Following his work on the
Illegal Prime Number,
Phil Carmody found the smallest executable
prime number on an
x86/
DOS system to be
9923.
This number is 38*256+195, the instruction
ES:RET, which may seem silly, but is acceptable, since an executable
program needs only to
terminate sucessfully. The
ES: prefix is simply a segment override.
I now present a version for
z80/
CP/M, found on
December 19, 2001 which I believe to be the smallest. The
assembly code is:
0x05 dec b
0xc9 ret
giving a value of 1481, and beats Phil's number by 8442. This is valid since CP/M allows raw machine code image programs, as
MS-DOS COM files.
(Update February 4, 2002: I have only tested this on CP/M plus on an Amstrad CPC6128 emulator, and could not get it to work... anyone with an older CP/M machine would be welcome to test it for me, and confirm that it does, in fact, work.)
The search is now on for a
CPU which allows a yet
smaller number.

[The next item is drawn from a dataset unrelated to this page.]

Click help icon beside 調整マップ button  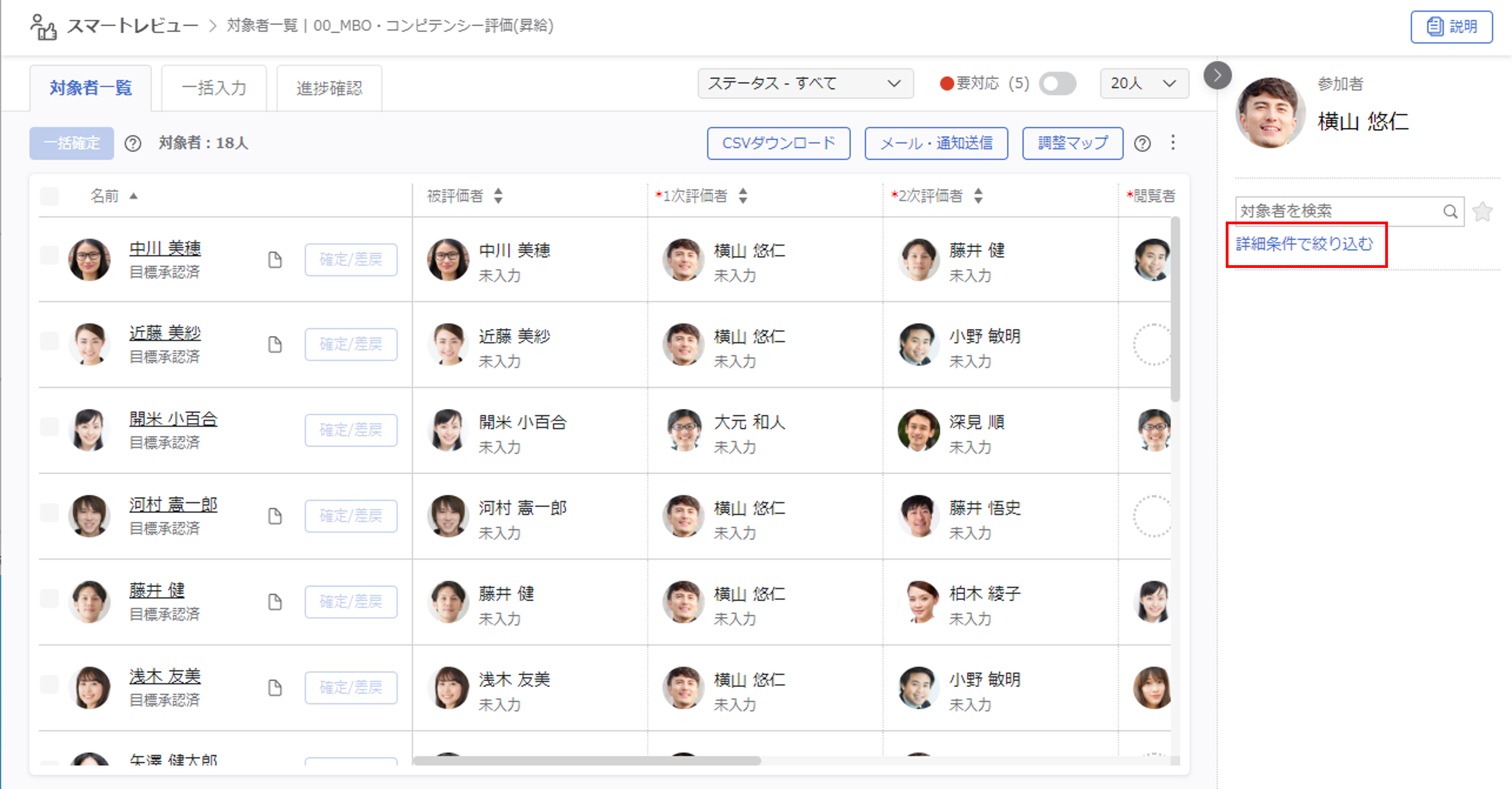pyautogui.click(x=1142, y=143)
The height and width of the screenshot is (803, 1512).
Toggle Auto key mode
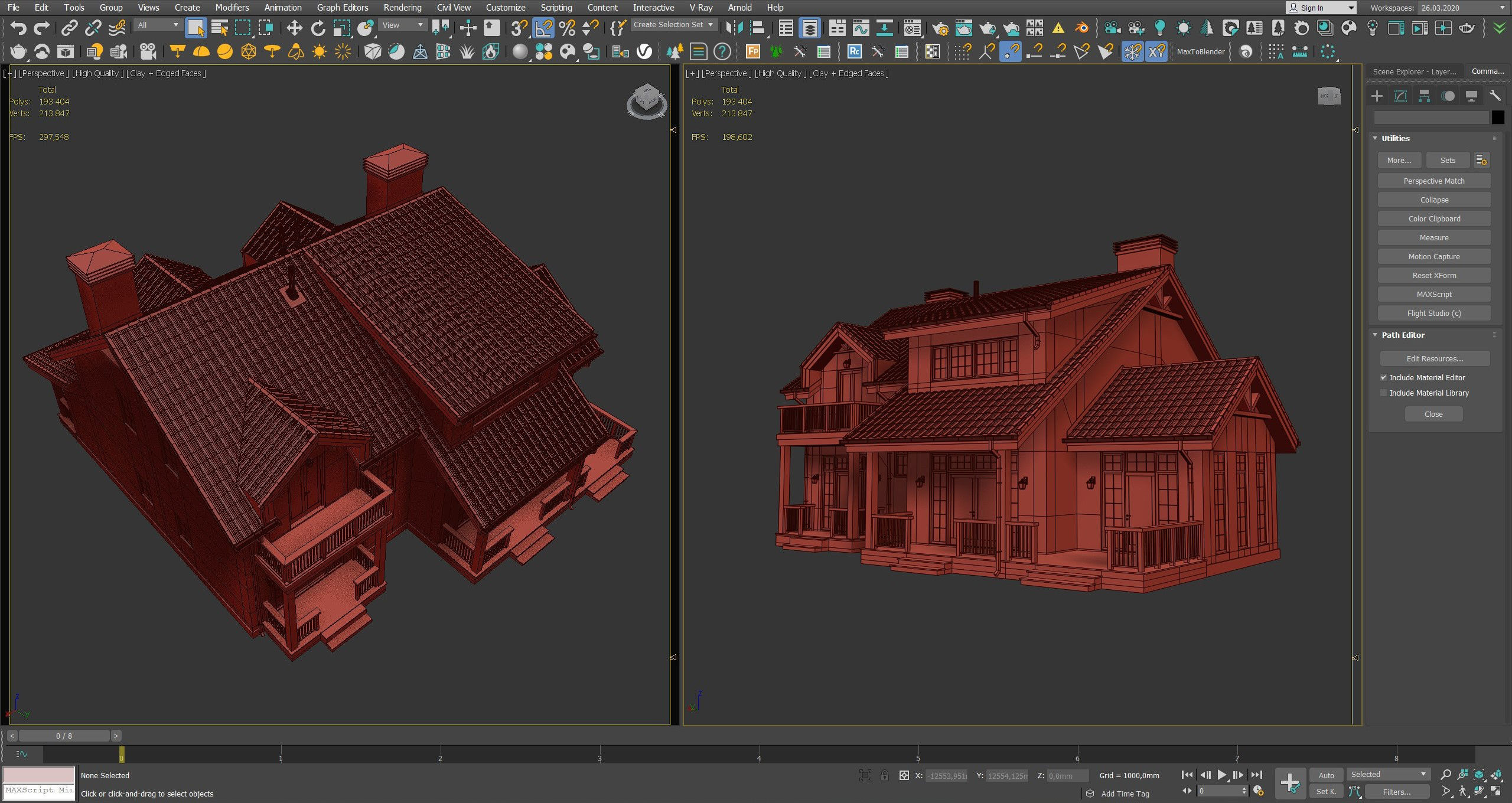tap(1326, 775)
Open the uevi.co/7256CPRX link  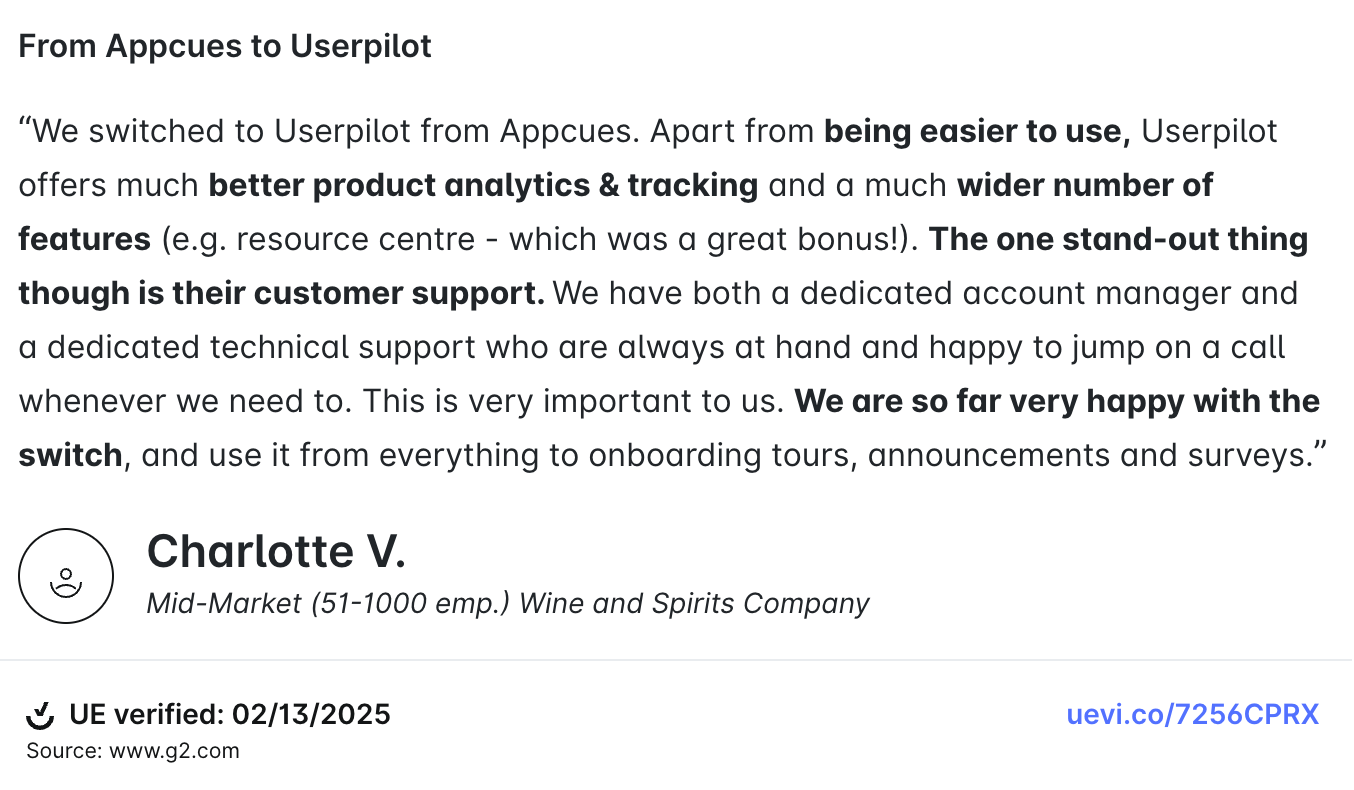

The program must be prime, and work on a system which doesn't require a header on executable files.
(Please note, I can't take any credit for the idea, but I can take a little credit for the small amount of work finding the z80 version. The original idea came from Phil Carmody and Professor Chris Caldwell).
Update, same day @ 13:54 GMT
Thanks to a lead from
ameoba(sic), I have inspected the
Intel 4004 instruction set, and believe that the following instruction should be executable, depending on the architecture.
BBL 0x1
This equates to
"Load A with 1, and branch back a level", and has the hex code 0xc1 or decimal 193.
(Maybe someone who is wise in the way of 4004 could /msg me and confirm that this is, in fact, executable; and whether there exists a machine which will allow a raw executable image)
Another update:
Phil got back to me and suggests:
dec b
rst nn
Where nn is any value that gives
rst nn <
ret. We need to find an os/platform where this is acceptible, to give, for example 1231 (for rst 08).